### WHAT TO PRODUCE
Would you output the lines from the one containing "Given: Open more options on the 3m tweet" through the final line of the entries, exactly and with pictures omitted?

### RECORDS FOR PROCESSING
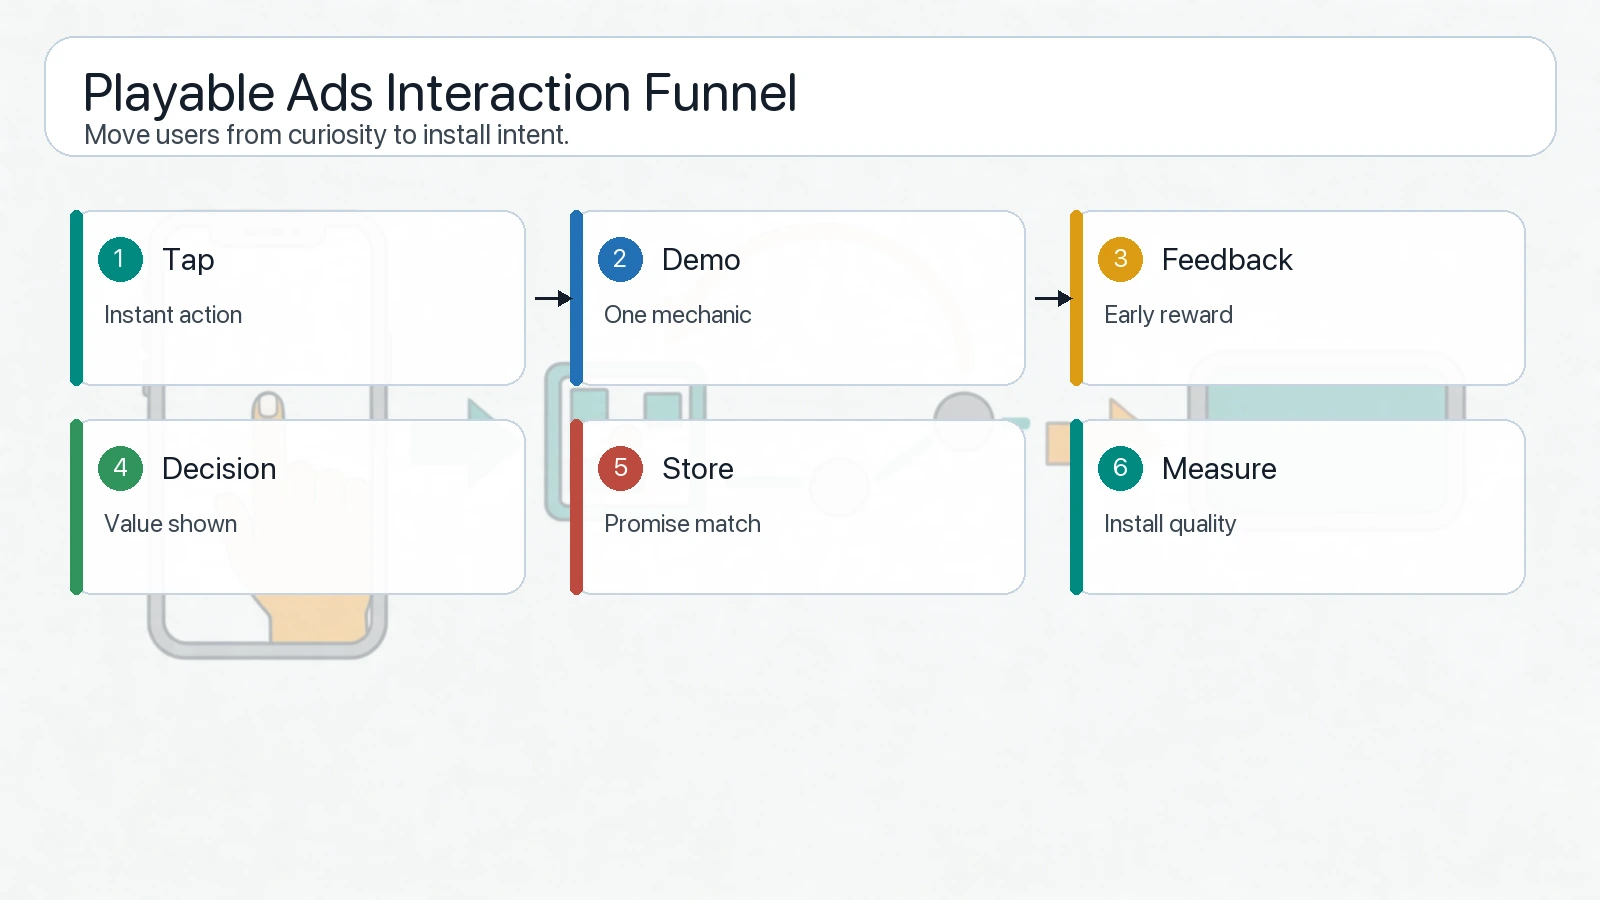Select the Store card heading
Image resolution: width=1600 pixels, height=900 pixels.
pyautogui.click(x=698, y=469)
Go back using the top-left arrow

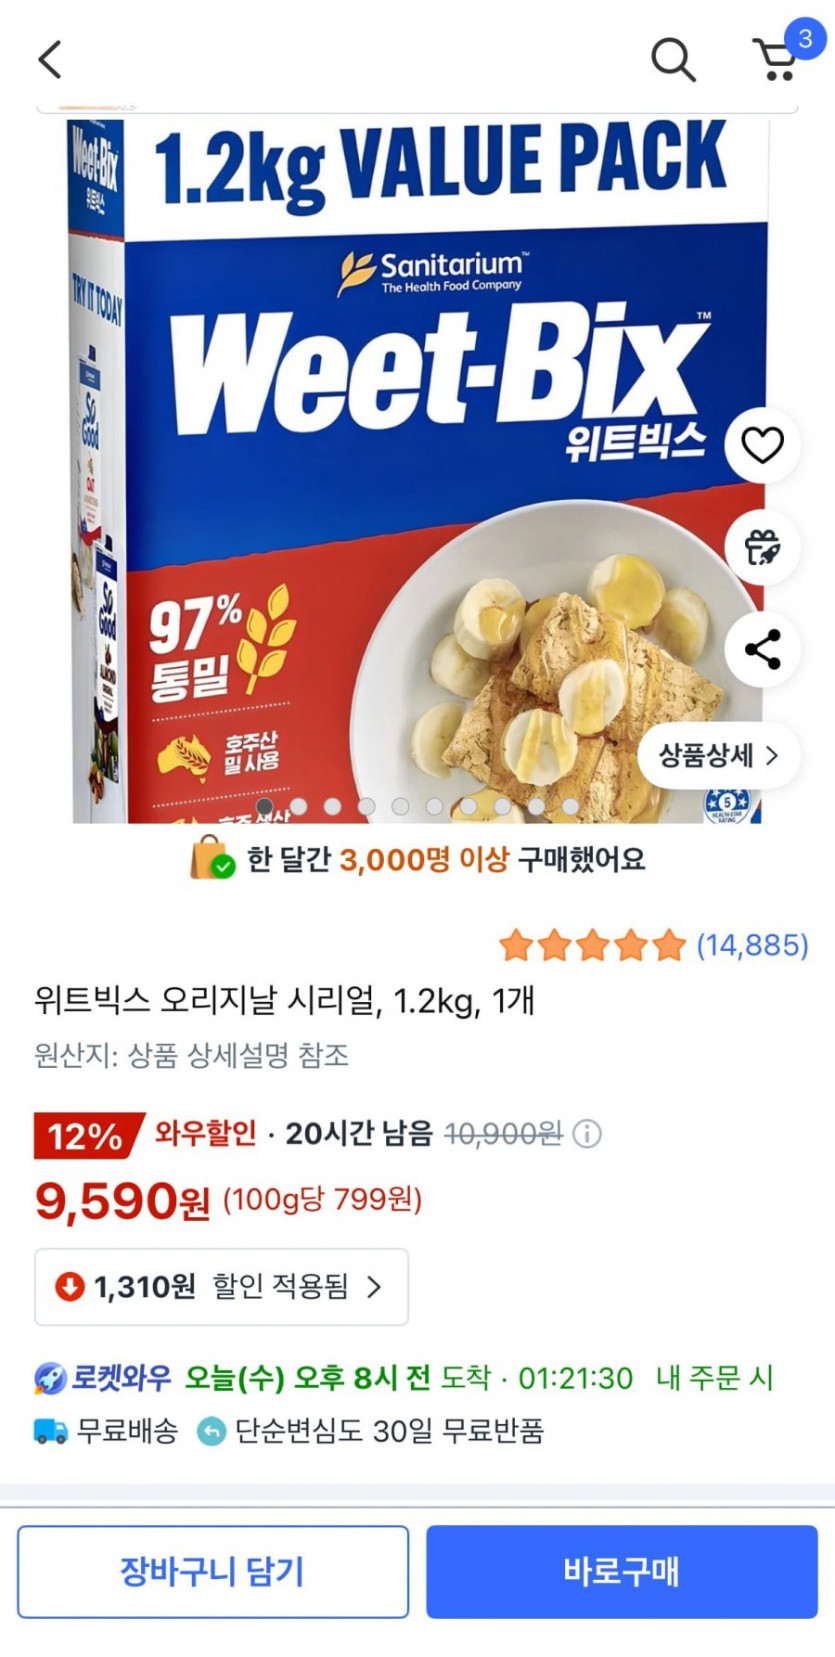pos(50,59)
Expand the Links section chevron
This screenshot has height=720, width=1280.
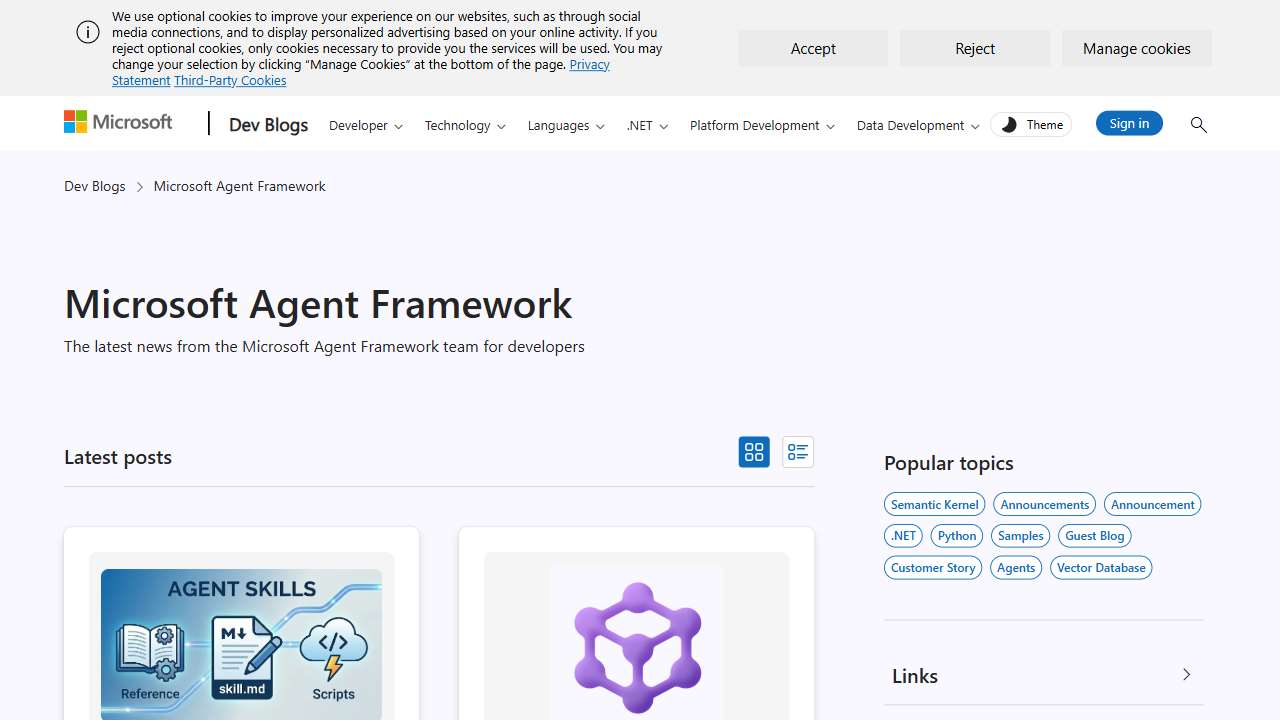(1186, 675)
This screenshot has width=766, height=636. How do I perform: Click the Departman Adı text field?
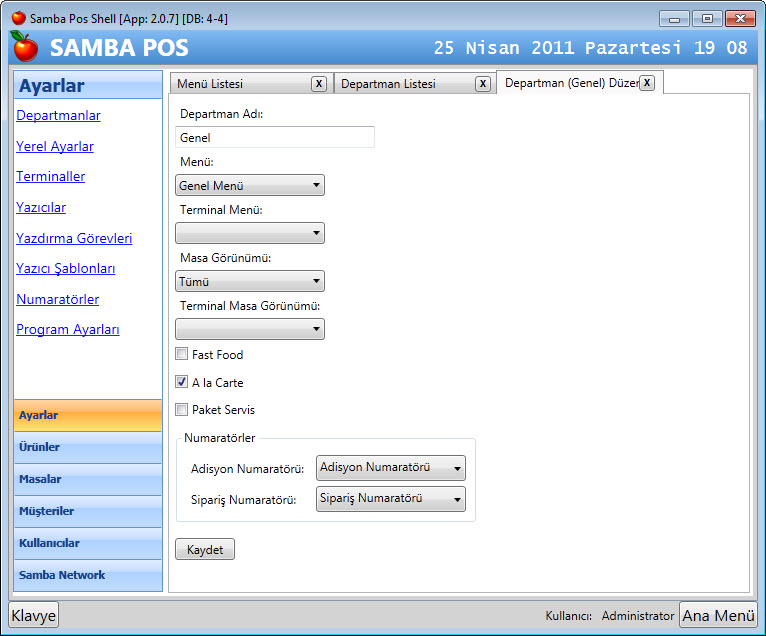click(274, 138)
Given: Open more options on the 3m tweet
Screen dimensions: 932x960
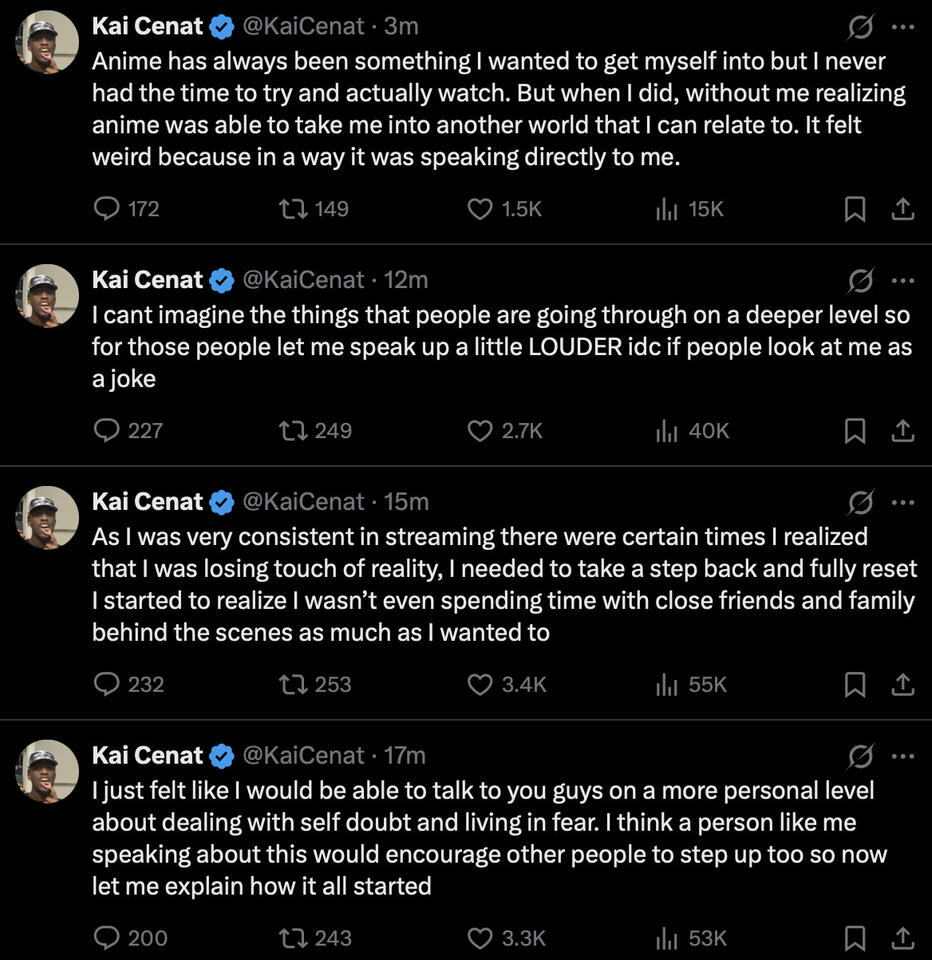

### ANSWER SPACE
Given: Open more options on the 3m tweet
Screen dimensions: 932x960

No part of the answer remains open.